Posted by: Eduardo Calelo | 26/08/2015 at 07:32
Muitbom Marcelo, já pensou em incluir um helpdesk no Omie?
Abraços,
Ricardo Barboza
Posted by: Ricardo Barboza | 26/08/2015 at 07:55
Parabéns Marcelo. Seus posts sempre são matéria prima interessante para repensar paradigmas.
Abraços
Bruno Prochnow
Posted by: Bruno Prochnow | 26/08/2015 at 08:28
Marcelo,
Muito interessante esta visão do SLA. Concordo com essa linha de raciocínio.
Parabéns.
Posted by: Leo Vieira | 26/08/2015 at 11:39
As ferramentas modernas de helpdesk envolvem também o proprio cliente no processo de resolucao como muita eficácia. Nao há espaço pra um atendente "jogar a batata quente" para um outro atendente ou um outro nível, pois uma reversão é registrada e ponderada no processo todo. O SLA é compromisso com a qualidade, agilidade e eficácia de todo o processo. Se nao medimos e nao nos comprometemos com as métricas corremos um sério risco e ficamos só no fisiologismo.
abs
Luiz Cunha
Posted by: Luiz Cunha | 26/08/2015 at 12:23
Excelente! Gostaria de compartilhar, se vc me autorizar.
Abs,
Rogério
Posted by: Rogério Tavares | 26/08/2015 at 15:01
Oi, Luiz Cunha! Essas ferramentas que você diz são ótimas e estão disponíveis há mais de 15 anos - e o suporte, na visão do cliente, só piorou neste tempo. Isso não invalida a ferramenta. Apenas digo que nenhum suporte será bom se o produto não corresponder, e muitas vezes ele não corresponde pela forma como o suporte é gerido. Simples realimentação negativa. No final, produto bom é o deixa a sensação de suporte boa, e você mais que ninguém sabe disso ;-) Abração!!
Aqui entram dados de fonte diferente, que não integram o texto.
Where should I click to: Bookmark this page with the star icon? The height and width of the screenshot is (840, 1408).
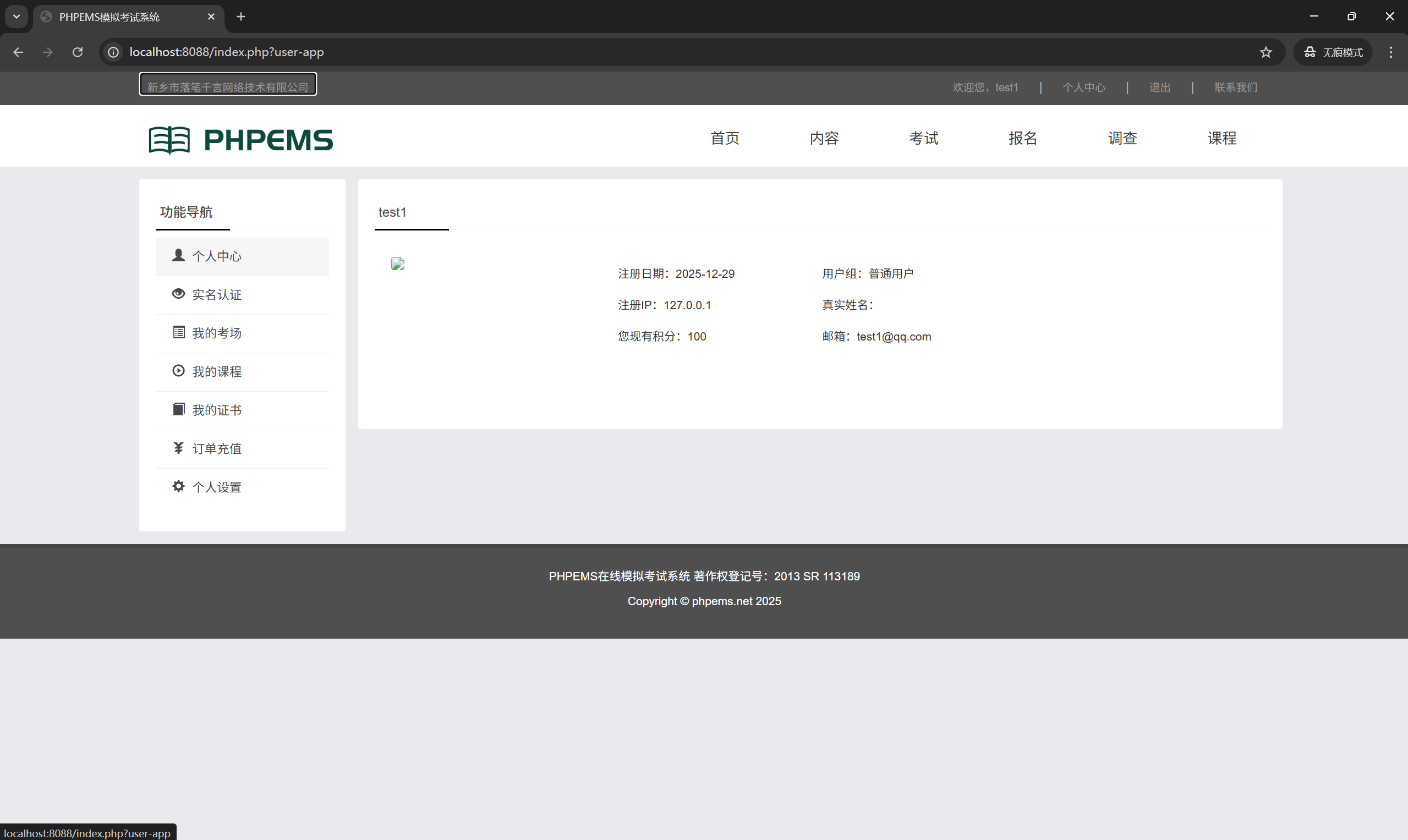(1266, 52)
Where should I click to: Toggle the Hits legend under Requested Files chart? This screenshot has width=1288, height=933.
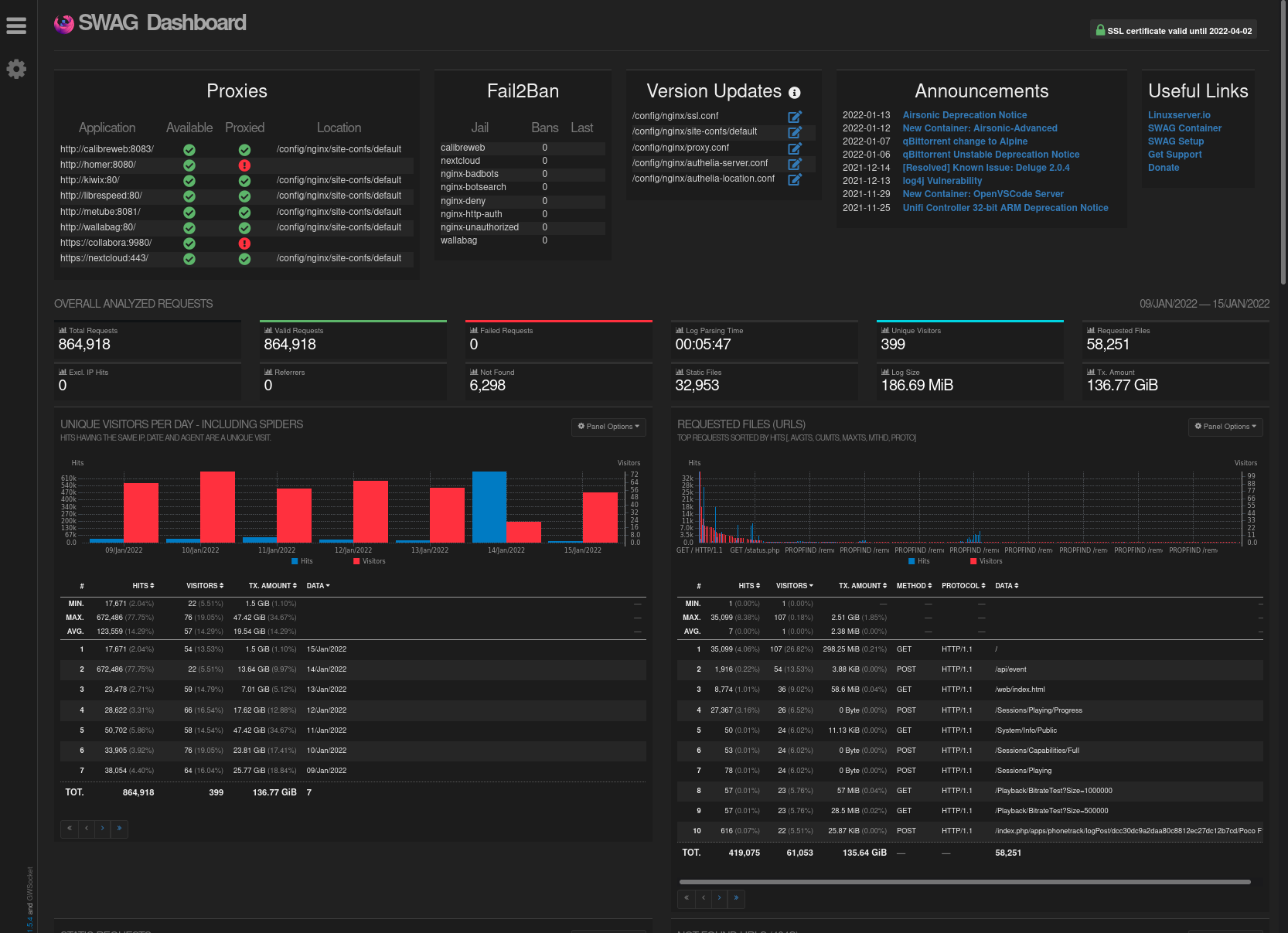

Posted by: Marcelo Lombardo | 26/08/2015 at 17:07
Bom dia Marcelo e a todos!!
Vc está certíssimo em relatar alguns dos problemas que são gerados com a adoção de SLAs, porém, na minha opinião oque gera esses problemas não são os SLAs em si,mas as METRICA elegidas pela empresa, porque havendo GESTÃO e foco não apenas na quantidade de fechamento, mas na RESOLUÇÃO do Incidente, quantos chamados são reabertos,por exemplo, avaliar a qualidade, é uma excelente pratica pra gerar informações e gerenciar o recurso, medir tempo, dando assim prazos aproximados para cada ocorrência, tratando diferentemente incidente, problema, mudança.. A bonificação pode ser feita juntamente com uma pesquisa de satisfação, as metas de SLAs "batidos" podem ser reavaliados.. mas essa é só a minha opinião! Quanto a ter vários níveis, acho importante algum filtro ou melhor, direcionamento, pra não sobrecarregar seus melhores profissionais, o tempo dele é mais raro.. um script bem feito, pode ajudar o cliente e o profissional.. :D
Posted by: Helaine | 22/09/2015 at 11:42
Muito boa matéria, parabéns..
Posted by: adriano m s giroto | 28/10/2015 at 23:38
Meu amigo, seu artigo é sensacional. Parabéns!! Você foi na artéria do problema. A preocupação com o SLA não pode ser mais importante que a preocupação com a satisfação do cliente e com a qualidade do produto! Muito bom, tenho vivenciado este problema.